Indemnización por accidentes graves

Los accidentes de tráfico pueden causar daños, no sólo materiales, sino también personales, por lo que tienen derecho a una indemnización todas aquellas personas que se hayan visto afectadas por el siniestro: tanto el conductor, como los acompañantes, e incluso los peatones que hubieran sufrido las consecuencias del accidente, tienen derecho a reclamar una indemnización.

Mientras que los daños materiales pueden calcularse objetivamente atendiendo al menoscabo patrimonial concreto que resulta del accidente, los daños personales se determinan en función de baremos públicos que, a su vez, consideran la concurrencia de otros factores para determinar el perjuicio causado a la persona.

Dentro de los daños materiales se incluyen los ocasionados al vehículo. El propietario del vehículo siniestrado tiene derecho, o bien a exigir la reparación del vehículo, o bien a exigir el valor de venta del mismo si la reparación resulta más costosa. Aun así, dentro de los daños materiales también se incluyen los objetos que se hubieran podido perder o romper a consecuencia del accidente. Los gastos de desplazamiento desde el lugar del accidente, o la necesidad de alquilar un vehículo mientras el siniestrado se encuentra en reparación, también son indemnizables.

Para determinar los daños personales que darán lugar a la indemnización, lo primero que debe determinarse es si el accidente ha causado la muerte de la víctima, lesiones permanentes o una incapacidad temporal. La aplicación de los baremos no siempre resulta sencilla, pues además de considerar los tiempos de baja laboral, la gravedad y las secuelas de las consecuencias del accidente, también consideran las repercusiones del daño en el entorno familiar. Dado que no puede indemnizarse de la misma manera a un menor de edad y a un padre de familia, existen unos factores de corrección para determinar las repercusiones que a largo plazo podrían tener los daños del accidente en el entorno familiar. Es evidente que las consecuencias del accidente pueden agravarse si la víctima que lo sufre se ve impedida para trabajar, por lo que dichos factores de corrección consideran, además de la propia víctima, las personas que directa o indirectamente dependen de ella. Por ese mismo motivo, la indemnización varía en función del estado civil, número de hijos o personas dependientes a cargo.

Los tratamientos médicos que sean necesarios para superar las consecuencias del accidente también serán indemnizables siempre y cuando se muestre la relación de causalidad entre la necesidad del tratamiento y el siniestro.

En algunas ocasiones, además, la póliza del seguro del vehículo puede cubrir parcial o totalmente los gastos oportunos de los procedimientos judiciales que fueran precisos, por lo que resulta conveniente considerar en todo momento las facilidades que la compañía aseguradora puede ofrecer.
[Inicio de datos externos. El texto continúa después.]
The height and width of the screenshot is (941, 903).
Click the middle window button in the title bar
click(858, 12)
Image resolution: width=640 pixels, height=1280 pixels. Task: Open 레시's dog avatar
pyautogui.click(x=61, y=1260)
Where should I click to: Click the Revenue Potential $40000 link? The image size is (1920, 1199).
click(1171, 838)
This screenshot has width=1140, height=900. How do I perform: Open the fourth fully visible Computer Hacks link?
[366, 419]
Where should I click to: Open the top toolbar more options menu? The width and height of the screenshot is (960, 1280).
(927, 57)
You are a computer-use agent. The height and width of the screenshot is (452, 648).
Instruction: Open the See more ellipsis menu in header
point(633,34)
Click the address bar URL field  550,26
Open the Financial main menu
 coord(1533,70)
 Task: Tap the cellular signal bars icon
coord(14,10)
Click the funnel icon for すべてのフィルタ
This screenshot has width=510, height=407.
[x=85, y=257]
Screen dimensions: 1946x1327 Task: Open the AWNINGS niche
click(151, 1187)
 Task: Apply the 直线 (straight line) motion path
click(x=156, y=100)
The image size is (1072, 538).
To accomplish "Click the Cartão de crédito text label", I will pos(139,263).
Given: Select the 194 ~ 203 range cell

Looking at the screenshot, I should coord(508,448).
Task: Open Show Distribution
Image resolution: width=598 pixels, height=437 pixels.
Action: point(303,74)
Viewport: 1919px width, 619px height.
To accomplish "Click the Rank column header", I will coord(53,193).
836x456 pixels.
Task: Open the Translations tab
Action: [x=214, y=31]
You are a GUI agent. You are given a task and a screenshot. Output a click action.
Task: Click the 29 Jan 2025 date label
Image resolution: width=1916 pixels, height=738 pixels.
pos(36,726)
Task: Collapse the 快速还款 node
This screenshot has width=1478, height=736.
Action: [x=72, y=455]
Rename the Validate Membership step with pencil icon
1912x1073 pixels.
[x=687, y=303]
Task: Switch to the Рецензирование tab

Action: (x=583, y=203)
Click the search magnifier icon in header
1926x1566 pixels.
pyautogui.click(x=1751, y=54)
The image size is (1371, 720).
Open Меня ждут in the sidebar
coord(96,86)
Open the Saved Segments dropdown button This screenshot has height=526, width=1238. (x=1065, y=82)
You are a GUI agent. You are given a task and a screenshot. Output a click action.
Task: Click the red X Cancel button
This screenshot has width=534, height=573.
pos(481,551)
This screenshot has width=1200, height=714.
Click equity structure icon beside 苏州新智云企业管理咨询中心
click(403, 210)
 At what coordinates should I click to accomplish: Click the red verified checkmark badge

Aun así, cabe tener en cuenta que hay supuestos en los que el accidente de tráfico no da lugar al derecho de indemnización: si la víctima fue negligente en su comportamiento -no llevando el cinturón, por ejemplo-, o el accidente atendió a causas de fuerza mayor, no habrá derecho de reclamación.

Por último, cabe observar que determinadas conductas en la carretera pueden ser constitutivas de delito penal castigadas con penas de prisión, por lo que en estos casos es preciso formular denuncia pública para una mayor investigación. En este sentido, constituyen delitos penales la conducción temeraria, la conducción bajo los efectos del alcohol u otras sustancias estupefacientes, y la colocación de obstáculos en la carretera u otras conductas que puedan poner en riesgo la circulación vial.